University of Iowa’s 2020 Vision nets real success
When Sally Mason, president of the University of Iowa, called for an increased focus on sustainability in the university’s operations as a key strategic initiative on Earth Day 2008, her ambitious plan presented a serious challenge.
The large public university, located in Iowa City on the Iowa River, serves more than 30,000 students each year, and counts more than a million visitors annually. The campus includes more than 120 major buildings across 1,900 acres, and a staff of approximately 13,000. Among the seven sustainability targets of the subsequent plan developed by the university, called 2020 Vision, is a specific goal to divert physical waste from landfills by 60 percent by the year 2020.
University administrators knew that on a campus of this size, doing so would require a partner with the same environmental goals and mission, as well as the services and resources that would be up to the task. The first major step was clear. “It was important for UI to establish an effective recycling program,” says Liz Christiansen, director of the office of sustainability. “Students drove the commitment and dedication to it.”
The university was collecting recyclables via separation of materials using numerous containers, which was not optimal. Through a competitive RFP process, Waste Management presented not only a comprehensive single-stream recycling solution, but also a strategic plan that included short-, mediumand long-term goals by instituting its array of Think Green Campus Model programs.
Waste Management also demonstrated its commitment with a revenue sharing and savings pricing structure— as UI’s diversion increases, rebates increase. UI implemented the single stream recycling from Waste Management in September of 2011. Anyone on campus can now recycle paper, plastics, cardboard, tin, aluminum, and other materials in one receptacle. Already, UI is well on its way to meeting its goal.
From the moment new students arrive on campus, environmental messaging is evident, and training begins. Each Resident Assistant is required to attend training on the range of environmental initiatives on campus, including Waste Management’s Green Move-In/Move-Out program, one of several from Waste Management’s Think Green Campus Model. Any packing materials discarded from move-in are reused or recycled, and Waste Management’s Green Student Living programs are included in freshman orientation, encouraging environmentally sustainable practices throughout campus.

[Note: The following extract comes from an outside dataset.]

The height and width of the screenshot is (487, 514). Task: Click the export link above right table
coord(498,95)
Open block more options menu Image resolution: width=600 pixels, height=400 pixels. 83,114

Waste Management also focused on safety and efficiency in delivering its programs, particularly for campus staff servicing the equipment. Acting on a recommendation from Waste Management, UI replaced its varied range of existing containers with 2-wheel carts, which resulted in a significant reduction in injury rates and a quantifiable savings in staff time.
These back-of-the-house improvements were a surprising benefit to service revisions that had not been anticipated by UI. “Waste Management has provided great solutions that have resulted in a safer workforce,” says David Jackson, assistant to the associate vice president for facilities management. The initiative also extends to athletic events, including UI’s famous Hawkeye football games. In just the first year of its game day recycling program, UI achieved a 50 percent diversion rate at its 70,000-seat football venue, Kinnick Stadium, up from a baseline of 25 percent, with diversion exceeding the amount of waste sent to the landfill.
“Waste Management is our partner, standing hand-in-hand,” says Jackson. “We’re confident that we will achieve our 60 percent diversion goal by 2020.”